[Bioc-devel] Extending annotation packages

Sean Davis sdavis2 at mail.nih.gov
Wed Jul 18 22:26:46 CEST 2007


Kasper Daniel Hansen wrote:
>
> On Jul 18, 2007, at 12:27 PM, Sean Davis wrote:
>
>> Seth Falcon wrote:
>>> Hi Sean,
>>>
>>> Sean Davis <sdavis2 at mail.nih.gov> writes:
>>>
>>>> I have built an annotation package, but I would like to add a 
>>>> couple of
>>>> more annotation sources (which I will build by hand).  Is there an
>>>> accepted way of doing this if the ultimate goal is distribution?  In
>>>> particular, I would like to add a mapping to higher-resolution
>>>> chromosome location information and another mapping to a boolean
>>>> flag.
>>>>
>>>
>>> I don't think we have a recommended procedure.  A few ideas:
>>>
>>> 1. You can contribute the annotation data package to BioC and
>>>    distribute it there if you like.  In this case, you will be
>>>    expected to update the release version prior to each BioC release
>>>    and to build the package against the same annotation source data
>>>    download that we use for the other packages -- this way things like
>>>    GO will be in sync across packages.  Marc Carlson is the contact
>>>    person for this (he is a new member of our group in Seattle;
>>>    Nianhua is no longer in the group, but still involved in BioC on a
>>>    volunteer basis).
>>>
>>>
>>
>> That would be the plan, yes.
>>
>>> 2. Is the higher-resolution chromosome location information something
>>>    that could be applied to many existing annotation data packages or
>>>    just yours?  We hope to have some discussion at the Developer Day
>>>    at BioC2007 about future directions for the annotation data
>>>    packages with a focus on what newly available data should be
>>>    included in future releases of the packages.
>>>
>>>
>>
>> In addition to locations of genes on the chromosomes, I would like to
>> include information about the probe locations themselves, since for the
>> platform that I am using, these data are critical.
>
> (I am assuming that by probe location, Sean means where on the genome 
> the probe hits).
>
> This is an interesting idea which is certainly applicable to most 
> microarrays with multiple probes per "gene" (or transcript or unit or 
> whatever), including Affy arrays. It has the flavour of the remapping 
> done by MCBI for the affy chips. It also has the flavour of being 
> essentially equal to the basic mapping done for a tiling array (probe 
> to genome).
>
> The current BioC annotation strategy is to have (for Affy chips which 
> I am most familiar with)
>
> probe to "gene" mapping : CDF environment
> "gene" to annotation like GO etc: annotation packages
> probe level info: probe package - but currently a probe package is 
> essentially completely independent of any annotation including a genome.
>

Kasper, thanks for clarifying some of my points and making some new ones.

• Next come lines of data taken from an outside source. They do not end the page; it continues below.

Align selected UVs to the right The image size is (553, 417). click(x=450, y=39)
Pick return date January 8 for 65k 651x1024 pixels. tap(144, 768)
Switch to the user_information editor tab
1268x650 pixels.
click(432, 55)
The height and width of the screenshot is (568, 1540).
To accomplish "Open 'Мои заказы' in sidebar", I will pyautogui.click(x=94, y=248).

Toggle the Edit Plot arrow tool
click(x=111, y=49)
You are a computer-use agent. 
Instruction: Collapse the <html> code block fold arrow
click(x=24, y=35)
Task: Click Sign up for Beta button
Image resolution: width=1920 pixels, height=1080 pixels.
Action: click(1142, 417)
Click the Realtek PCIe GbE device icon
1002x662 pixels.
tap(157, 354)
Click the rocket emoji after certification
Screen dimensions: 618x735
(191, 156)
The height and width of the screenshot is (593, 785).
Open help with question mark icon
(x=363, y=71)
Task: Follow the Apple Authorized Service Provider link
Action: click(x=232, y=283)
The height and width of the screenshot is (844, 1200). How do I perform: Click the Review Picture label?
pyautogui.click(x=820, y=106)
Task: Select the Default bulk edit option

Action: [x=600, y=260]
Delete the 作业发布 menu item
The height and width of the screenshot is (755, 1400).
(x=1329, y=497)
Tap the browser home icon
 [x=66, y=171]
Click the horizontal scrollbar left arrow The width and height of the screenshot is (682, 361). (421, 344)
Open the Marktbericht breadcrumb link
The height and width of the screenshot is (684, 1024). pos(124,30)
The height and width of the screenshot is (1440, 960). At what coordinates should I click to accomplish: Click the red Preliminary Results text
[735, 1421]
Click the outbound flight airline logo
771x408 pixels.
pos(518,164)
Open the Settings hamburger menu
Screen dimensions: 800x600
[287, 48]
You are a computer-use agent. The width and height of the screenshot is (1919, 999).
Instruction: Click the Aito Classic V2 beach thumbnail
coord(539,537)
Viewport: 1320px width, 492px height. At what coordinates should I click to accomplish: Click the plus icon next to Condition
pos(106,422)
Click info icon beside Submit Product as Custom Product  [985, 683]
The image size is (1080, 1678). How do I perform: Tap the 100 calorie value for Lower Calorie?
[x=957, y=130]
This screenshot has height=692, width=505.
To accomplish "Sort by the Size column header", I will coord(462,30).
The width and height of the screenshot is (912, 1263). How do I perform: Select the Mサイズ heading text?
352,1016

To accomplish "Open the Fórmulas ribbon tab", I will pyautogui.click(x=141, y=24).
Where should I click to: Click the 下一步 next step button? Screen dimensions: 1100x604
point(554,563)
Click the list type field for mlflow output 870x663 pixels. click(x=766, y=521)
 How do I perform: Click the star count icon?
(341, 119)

While affy fits this model, other chips do not and I am not aware of 
"probe" packages for anything other than affy.  I'm not averse to 
creating them (and think it is a great idea to include sequence data 
where available), but some of the affyisms may need to be worked out 
before this will work.

> I think that the information Sean wants to include would be useful for 
> all chips and I think that eg. the MCBI packages are evidence for 
> that. But I am not sure that the best way to include this information 
> is to extend the annotation packages, but perhaps rather the probe 
> packages. This would imply that the probe packages are bundled with a 
> genome version - but since genomes usually change rather slowly this 
> might not be a big problem. Including it in the probe packages would 
> also mean a redesign since some probes might hit multiple locations, 
> so the information could not just be stored in the usual data.frame. 
> Upgrading to the new SQLite based packages probably makes this much 
> simpler. (so here I am essentially advocating for a routine blasting 
> of the probes to the genome).

I agree that this is a useful exercise, but I'm not sure anyone agrees 
on how best to do this and how best to then aggregate probes (for the 
affy example).  If someone wants to blast the probes and make those data 
available, that is great, but I don't know if it will be possible to 
make everyone happy here.  In fact, blasting the probes to the genome 
isn't quite right, as probes map to transcripts for gene expression 
arrays.  Then, we all need to discuss what transcripts to use and how to 
map those back to genes.  In short, I do not know if we are there yet in 
terms of the best approach for all.

>
> All in all I think this is something the community should think about 
> doing. But since Sean has a use case and perhaps a very special chip I 
> would suggest to just "go ahead and do it" and see what the results 
> are - we might learn from it.
I didn't mean to be opaque.  The arrays are CpG island arrays, 
essentially.  There is an arbitrary assignment of probes to genes, but 
the assignment is, of course, arbitrary because not all CpG islands 
affect the closest gene (or just one gene, or any gene, for that matter).